Un ancien courtier de la banque d’affaires Goldman Sachs a été arrêté mercredi 3 avril à New York, accusé d’avoir mis en place un stratagème pour dissimuler quelque 8 milliards de dollars de paris sur des contrats à terme, ont indiqué des représentants de la police fédérale.

Matthew Marshall Taylor « est aux mains du FBI », la police fédérale américaine, « depuis tôt ce matin », a déclaré une source proche du dossier. M. Taylor doit se présenter devant un juge mercredi pour des accusations « ayant trait à un stratagème qui lui a permis d’accumuler et de dissimuler des positions non autorisées s’élevant à 8 milliards de dollars dans un compte de courtage qu’il gérait chez Goldman Sachs ».

A la suite de cette audition, M. Taylor a plaidé coupable, selon un document de justice diffusé mercredi. Il risque théoriquement une peine maximale de vingt ans de prison et une amende de 250 000 dollars. S’il avoue sa culpabilité, il purgera une peine de prison de trente-trois à quarante et un mois, et devra régler une amende de 7 500 à 75 000 dollars en plus de la restitution des fonds indûment gagnés, selon ce document.

1,5 MILLION DE DOLLARS D’AMENDE POUR GOLDMAN SACHS

Au mois de novembre, la CFTC, l’organisme de supervision des marchés américains des contrats à terme et dérivés, avait porté plainte contre M. Taylor, l’accusant d’avoir trompé son employeur en « occultant intentionnellement […] la taille énorme [de ses paris], les risques, bénéfices et pertes potentielles associés » aux positions qu’il avait prises sur le marché des dérivés.

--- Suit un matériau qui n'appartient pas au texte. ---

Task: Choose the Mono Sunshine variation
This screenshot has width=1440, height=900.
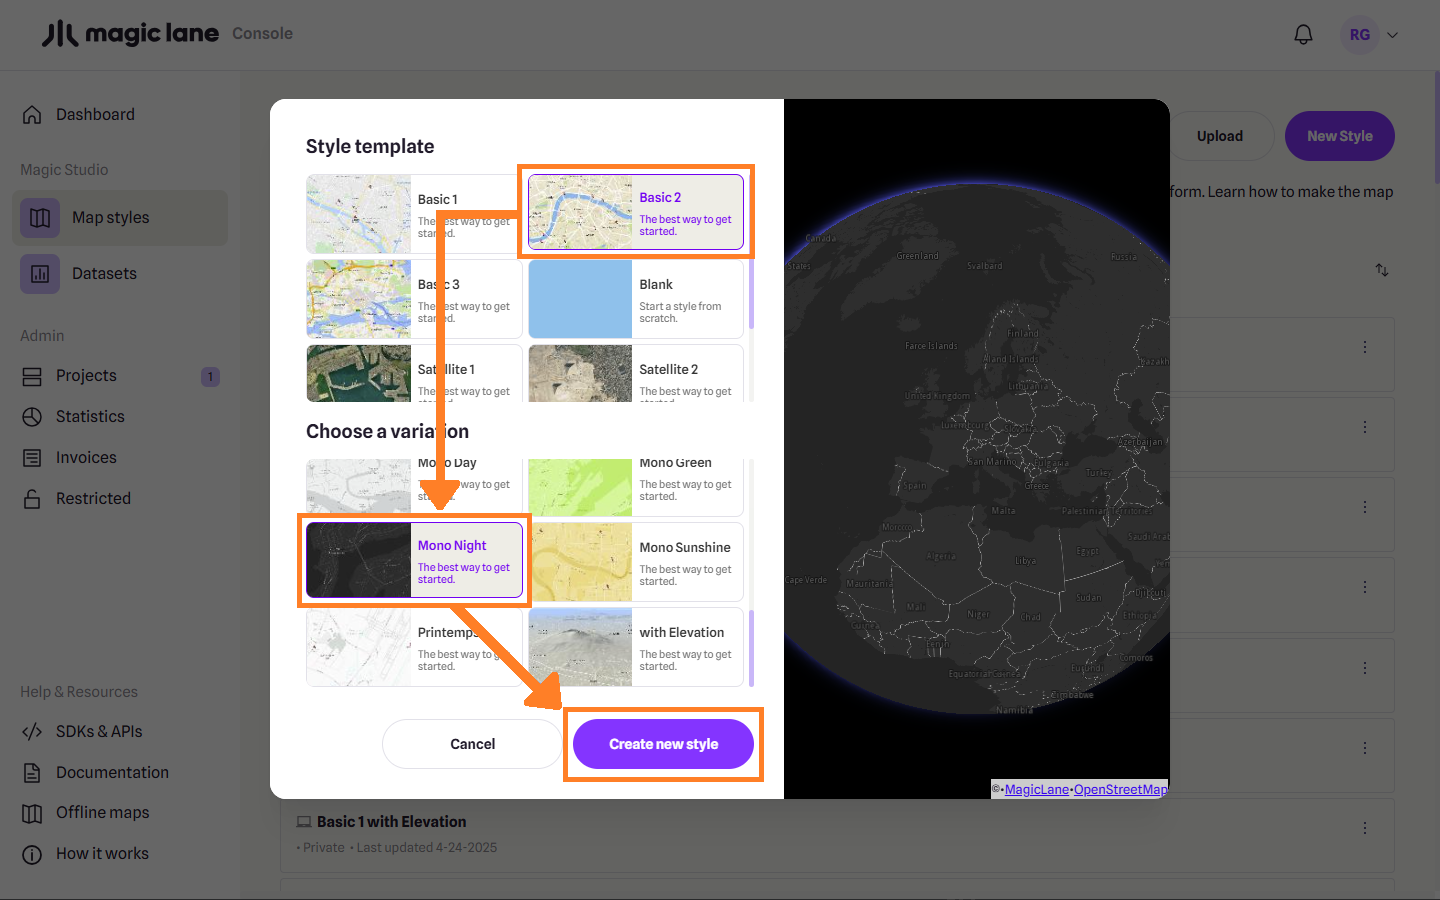Action: [636, 562]
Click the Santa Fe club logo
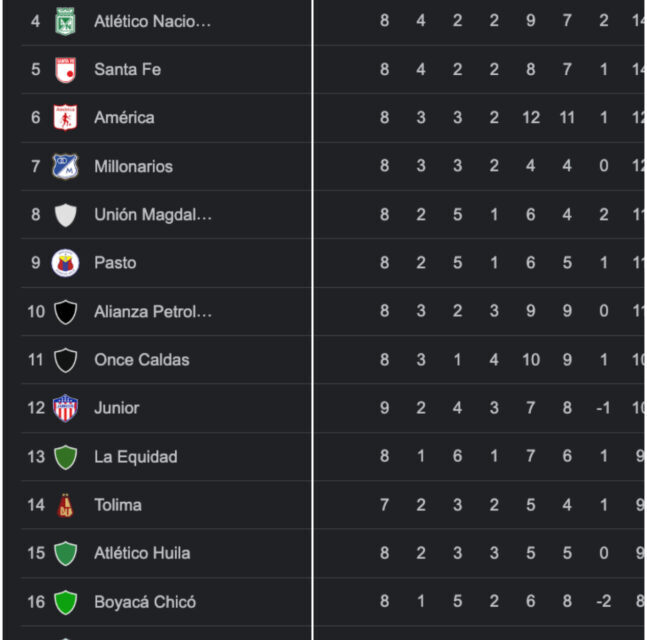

Le 13 décembre 2007, au plus fort de la fraude de M. Taylor, il avait « accumulé environ 8,3 milliards de dollars de positions d’achat » sur des contrats à terme adossés à l’indice Standard & Poor’s 500, avait alors détaillé la CFTC, l’accusant d’avoir causé à Goldman Sachs une perte de 118,4 millions de dollars. Au mois de décembre, la CFTC avait ordonné à Goldman Sachs de payer 1,5 million de dollars pour ne pas avoir été capable « de superviser correctement ses employés pendant plusieurs mois fin 2007″.